▸ **Your objective**: Copy each line from the data that has the word "agent" in it.

▸ **Records for this exercise**:

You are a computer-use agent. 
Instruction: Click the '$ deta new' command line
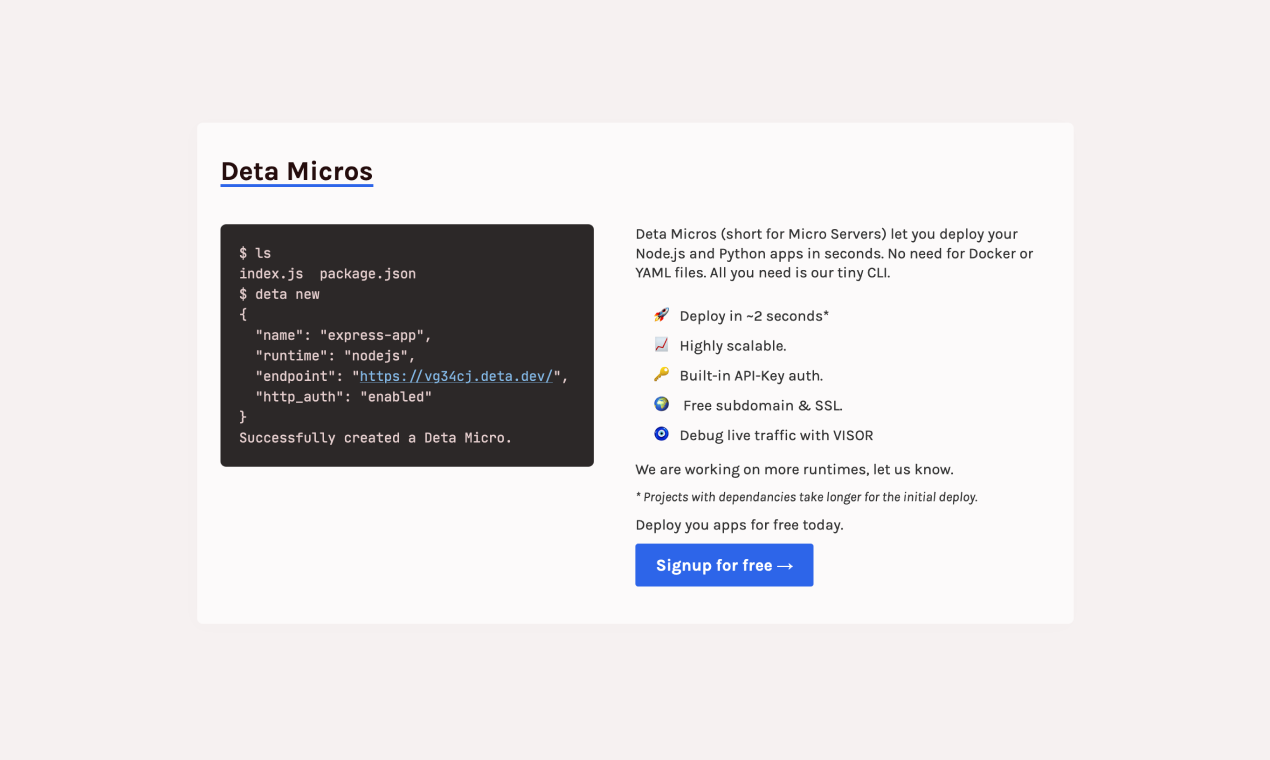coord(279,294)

...

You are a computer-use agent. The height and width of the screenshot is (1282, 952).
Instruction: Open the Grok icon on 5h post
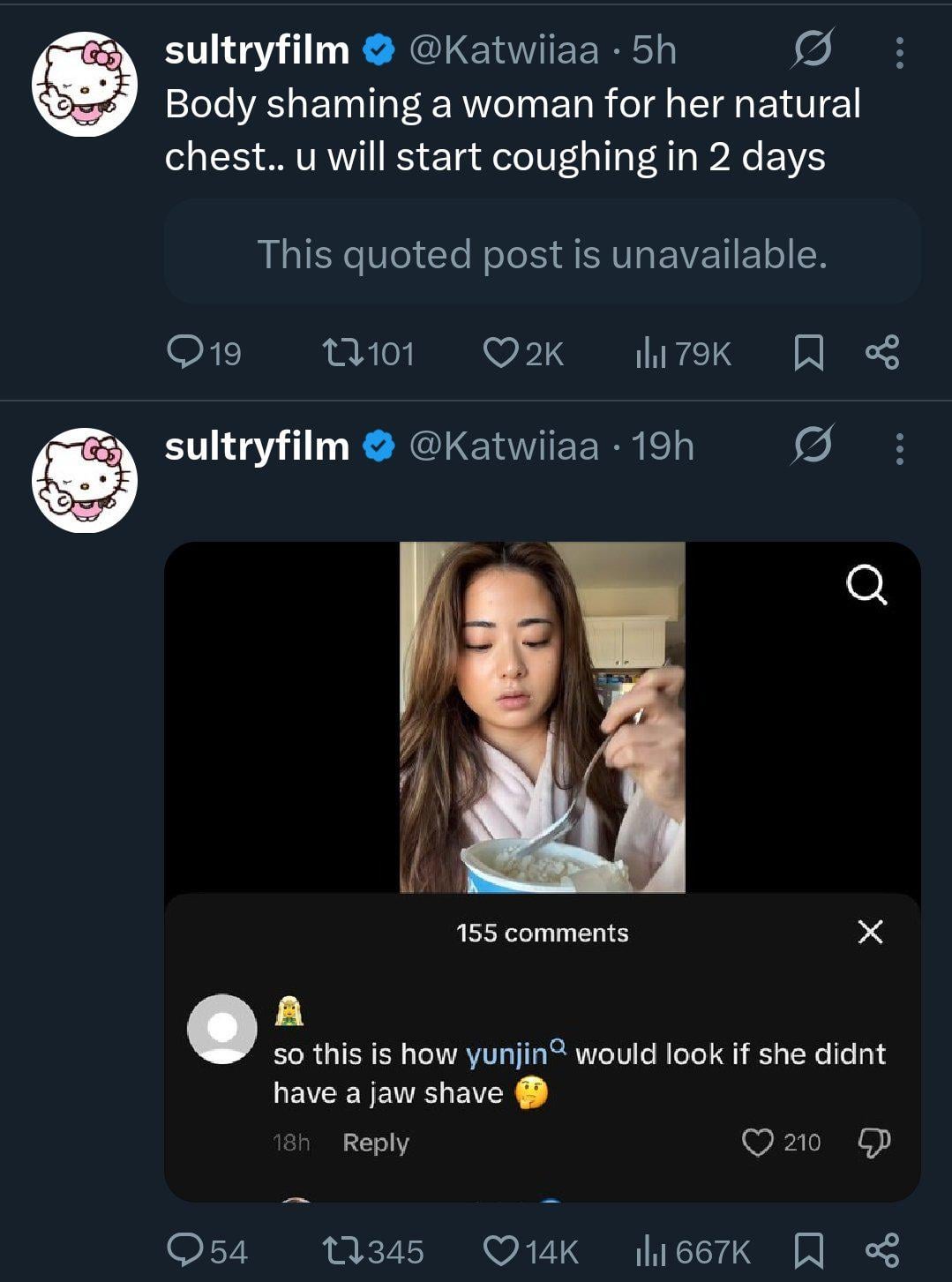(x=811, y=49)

▸ **Response area**:
You are a computer-use agent. 
You are a computer-use agent. The height and width of the screenshot is (1282, 952).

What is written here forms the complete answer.